ICLR 2022: Scene Transformer: A unified architecture for predicting future trajectories of multiple agents

Type: ICLR
Year: 2022
组织: waymo

参考与前言
- openreivew
https://openreview.net/forum?id=Wm3EA5OlHsG
- pdf
Scene Transformer: A unified architecture for predicting multiple agent trajectories

1. Motivation

主要受语言模型方法 language modeling approach 启发而来

问题场景

任务：多agent的轨迹预测问题

难点：因为agent本身行为的多样性（diverse），加之对彼此轨迹的影响（influence）

之前工作主要聚焦在根据过去动作预测单独 agent的未来轨迹，然后根据各自的预测来进行规划；但是呢 independent predictions 并不利于表示未来状态下不同agent之间的交互问题，从而引申规划时也是sub-optimal的轨迹

marginal prediction：未来时刻不同agent预测的轨迹可能会有冲突部分，即两者相交
joint prediction：在同一未来时刻，不同agent的预测轨迹不会冲突， respect each others’ prediction

Contribution

formulate a model 去同时(jointly)预测所有的agent行为，producing consistent future 来解释agent之间的行为

以下为原文，这个贡献的格式和jjh说的TRO格式好像，名词方法为主语

A novel, scene-centric approach that allows us to gracefully switch training the model to produce either marginal (independent) and joint agent predictions in a single feed-forward pass.

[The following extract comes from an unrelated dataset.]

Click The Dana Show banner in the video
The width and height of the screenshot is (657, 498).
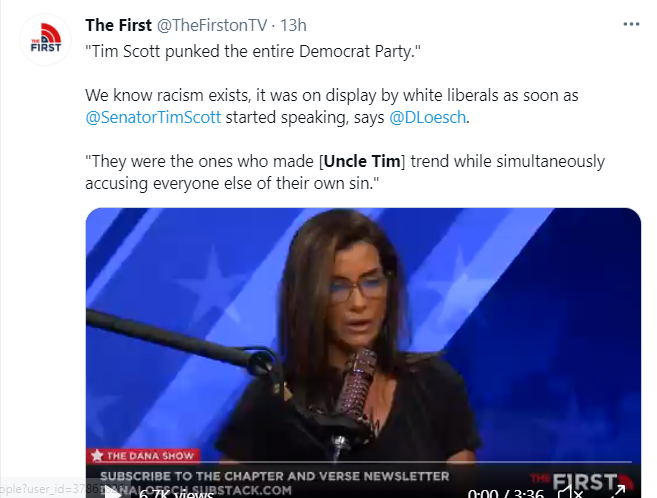(x=143, y=455)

仅在单个feed-forward中进行marginal和joint prediction之间的切换
A permutation equivariant Transformer-based architecture factored over agents, time, and road graph elements that exploits the inherent symmetries of the problem.

使用与 transformer 相同(等价)的permutation 来将agents, time和road graph都考虑在系统内
A masked sequence modeling approach that enables us to condition on hypothetical agent futures at inference time, enabling conditional motion prediction or goal conditioned prediction.

masked sequence modeling 能使我们将未来考虑在内，时间意义上

问题区：

摘要的方法没看懂，三个一个都没看懂… TBD阅读到后面在回答这个问题吧

Through combining a scene-centric approach, agent permutation equivariant model, and a sequence masking strategy
- 介绍中引入scene-centric说的是为了scaling to large numbers of agents，但是在贡献中却说的是切换？emmm 是数量大了就切换？小了就joint？
评估时为什么是marginal and joint motion predictions，后者可以理解，前者的marginal是什么预测？单独agent的预测与真值对比嘛？

后面介绍部分解释了，见前面解释
为什么要切换？直接整体进行joint prediction不是更好吗？

方法处说明了是不同的任务之间都可以用这一个网络进行，主要任务是：motion prediction、conditional motion prediction、goal-conditioned prediction
transformer？attention 机制？考虑时形式以vector形式吗？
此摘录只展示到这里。